> _Work instructions_: Match the string "agent" against each line below, and copy every line that matches.
:: The data
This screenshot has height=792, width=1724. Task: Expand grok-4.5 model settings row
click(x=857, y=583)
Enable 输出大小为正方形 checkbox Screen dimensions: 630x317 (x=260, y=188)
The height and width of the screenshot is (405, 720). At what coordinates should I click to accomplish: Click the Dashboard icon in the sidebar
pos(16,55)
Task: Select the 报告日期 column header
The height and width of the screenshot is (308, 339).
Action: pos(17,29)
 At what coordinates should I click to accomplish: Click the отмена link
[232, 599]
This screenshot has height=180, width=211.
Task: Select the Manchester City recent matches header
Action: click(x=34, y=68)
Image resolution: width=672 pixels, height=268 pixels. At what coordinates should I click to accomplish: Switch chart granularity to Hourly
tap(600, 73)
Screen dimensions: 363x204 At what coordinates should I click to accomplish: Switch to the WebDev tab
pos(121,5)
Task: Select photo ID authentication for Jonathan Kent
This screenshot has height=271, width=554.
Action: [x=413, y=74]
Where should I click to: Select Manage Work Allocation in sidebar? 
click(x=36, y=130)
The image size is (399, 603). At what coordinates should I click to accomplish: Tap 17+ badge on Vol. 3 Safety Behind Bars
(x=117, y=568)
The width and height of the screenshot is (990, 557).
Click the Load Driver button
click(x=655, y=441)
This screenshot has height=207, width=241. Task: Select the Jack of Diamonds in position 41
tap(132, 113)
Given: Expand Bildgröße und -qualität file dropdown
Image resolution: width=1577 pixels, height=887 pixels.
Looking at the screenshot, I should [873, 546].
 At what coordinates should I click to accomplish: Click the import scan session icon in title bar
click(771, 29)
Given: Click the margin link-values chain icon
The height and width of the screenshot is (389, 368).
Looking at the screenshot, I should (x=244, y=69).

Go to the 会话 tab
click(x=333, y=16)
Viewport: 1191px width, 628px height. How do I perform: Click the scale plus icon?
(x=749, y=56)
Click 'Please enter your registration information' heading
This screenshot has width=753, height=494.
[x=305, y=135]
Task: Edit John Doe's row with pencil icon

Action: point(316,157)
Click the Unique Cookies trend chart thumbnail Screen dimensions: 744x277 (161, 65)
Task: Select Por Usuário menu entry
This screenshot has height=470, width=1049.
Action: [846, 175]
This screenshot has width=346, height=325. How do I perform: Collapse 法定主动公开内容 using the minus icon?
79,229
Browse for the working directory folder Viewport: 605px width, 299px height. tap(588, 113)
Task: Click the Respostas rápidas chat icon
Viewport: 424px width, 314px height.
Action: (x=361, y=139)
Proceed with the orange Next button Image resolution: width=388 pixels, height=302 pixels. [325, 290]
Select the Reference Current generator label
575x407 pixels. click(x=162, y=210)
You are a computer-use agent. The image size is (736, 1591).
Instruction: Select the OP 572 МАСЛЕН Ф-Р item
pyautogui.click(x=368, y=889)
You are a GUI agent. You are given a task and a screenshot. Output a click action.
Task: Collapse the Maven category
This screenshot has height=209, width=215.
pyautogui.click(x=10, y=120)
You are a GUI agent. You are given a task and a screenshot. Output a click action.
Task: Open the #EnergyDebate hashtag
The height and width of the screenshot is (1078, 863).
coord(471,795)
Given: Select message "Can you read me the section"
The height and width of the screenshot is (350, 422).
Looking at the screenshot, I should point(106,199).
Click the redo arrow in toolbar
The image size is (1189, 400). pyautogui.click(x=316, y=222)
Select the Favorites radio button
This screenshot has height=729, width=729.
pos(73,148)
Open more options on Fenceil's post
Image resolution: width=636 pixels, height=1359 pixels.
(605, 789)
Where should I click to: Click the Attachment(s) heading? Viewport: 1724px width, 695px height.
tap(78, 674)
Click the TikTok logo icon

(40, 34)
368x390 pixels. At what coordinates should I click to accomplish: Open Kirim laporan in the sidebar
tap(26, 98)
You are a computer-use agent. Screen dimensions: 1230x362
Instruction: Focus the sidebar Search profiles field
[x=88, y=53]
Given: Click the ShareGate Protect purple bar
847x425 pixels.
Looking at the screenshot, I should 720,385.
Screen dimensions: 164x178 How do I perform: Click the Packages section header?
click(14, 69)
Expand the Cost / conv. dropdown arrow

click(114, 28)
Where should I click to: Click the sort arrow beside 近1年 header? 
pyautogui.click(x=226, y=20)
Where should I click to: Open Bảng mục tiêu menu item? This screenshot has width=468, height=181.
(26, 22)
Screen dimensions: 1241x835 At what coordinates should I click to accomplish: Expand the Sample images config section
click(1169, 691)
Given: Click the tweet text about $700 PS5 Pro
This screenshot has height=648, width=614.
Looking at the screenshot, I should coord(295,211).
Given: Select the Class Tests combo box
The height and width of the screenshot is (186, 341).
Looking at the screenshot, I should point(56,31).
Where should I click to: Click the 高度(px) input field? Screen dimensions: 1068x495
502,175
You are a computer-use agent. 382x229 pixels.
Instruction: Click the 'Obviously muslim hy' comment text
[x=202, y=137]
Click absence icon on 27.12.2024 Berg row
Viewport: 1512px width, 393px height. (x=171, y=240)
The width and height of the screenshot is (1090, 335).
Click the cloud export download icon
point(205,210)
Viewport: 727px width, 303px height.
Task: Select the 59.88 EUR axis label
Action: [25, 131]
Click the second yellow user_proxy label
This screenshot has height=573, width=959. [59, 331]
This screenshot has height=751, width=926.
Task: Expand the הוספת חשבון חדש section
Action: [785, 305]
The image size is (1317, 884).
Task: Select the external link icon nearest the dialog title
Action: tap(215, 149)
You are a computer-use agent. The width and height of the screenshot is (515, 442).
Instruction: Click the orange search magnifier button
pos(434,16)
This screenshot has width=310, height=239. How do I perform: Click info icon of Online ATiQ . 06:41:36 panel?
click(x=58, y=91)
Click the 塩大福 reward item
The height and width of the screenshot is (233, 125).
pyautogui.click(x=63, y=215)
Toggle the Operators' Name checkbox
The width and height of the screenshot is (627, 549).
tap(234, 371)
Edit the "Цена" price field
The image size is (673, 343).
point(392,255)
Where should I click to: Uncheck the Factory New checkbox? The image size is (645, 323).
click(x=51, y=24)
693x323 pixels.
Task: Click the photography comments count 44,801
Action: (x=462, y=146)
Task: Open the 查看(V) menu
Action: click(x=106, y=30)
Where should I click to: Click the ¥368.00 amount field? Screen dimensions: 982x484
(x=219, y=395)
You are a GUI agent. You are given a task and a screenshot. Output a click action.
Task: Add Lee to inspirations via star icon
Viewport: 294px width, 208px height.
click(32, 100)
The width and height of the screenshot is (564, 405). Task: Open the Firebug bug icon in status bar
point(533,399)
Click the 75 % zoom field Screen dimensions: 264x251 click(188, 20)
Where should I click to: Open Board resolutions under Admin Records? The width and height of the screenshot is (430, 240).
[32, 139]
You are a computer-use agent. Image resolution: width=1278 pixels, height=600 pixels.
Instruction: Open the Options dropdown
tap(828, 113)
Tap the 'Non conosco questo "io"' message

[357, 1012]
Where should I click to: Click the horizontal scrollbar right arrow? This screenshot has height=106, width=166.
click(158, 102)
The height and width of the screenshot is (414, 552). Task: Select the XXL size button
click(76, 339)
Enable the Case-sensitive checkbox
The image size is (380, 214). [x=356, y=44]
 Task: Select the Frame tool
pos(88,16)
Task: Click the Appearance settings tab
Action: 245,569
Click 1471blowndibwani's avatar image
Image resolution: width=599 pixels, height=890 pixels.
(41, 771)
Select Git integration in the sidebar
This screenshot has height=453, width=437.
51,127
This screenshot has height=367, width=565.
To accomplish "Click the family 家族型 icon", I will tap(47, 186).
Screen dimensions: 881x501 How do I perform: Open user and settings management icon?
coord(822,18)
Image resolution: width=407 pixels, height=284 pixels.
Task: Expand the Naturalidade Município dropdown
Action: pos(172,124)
::::
> _Written response_:
You are a computer-use agent. The image size is (736, 1591).
You are a GUI agent. You are given a task and a screenshot. Output a click action.
You are a GUI agent. You are given a task and a screenshot. Output a click action.
You are a computer-use agent. Screen dimensions: 1230x362
You are a computer-use agent. 382x229 pixels.
You are a computer-use agent. The width and height of the screenshot is (515, 442).
You are a GUI agent. You are given a task and a screenshot. Output a click action.
You are a computer-use agent. Image resolution: width=1278 pixels, height=600 pixels.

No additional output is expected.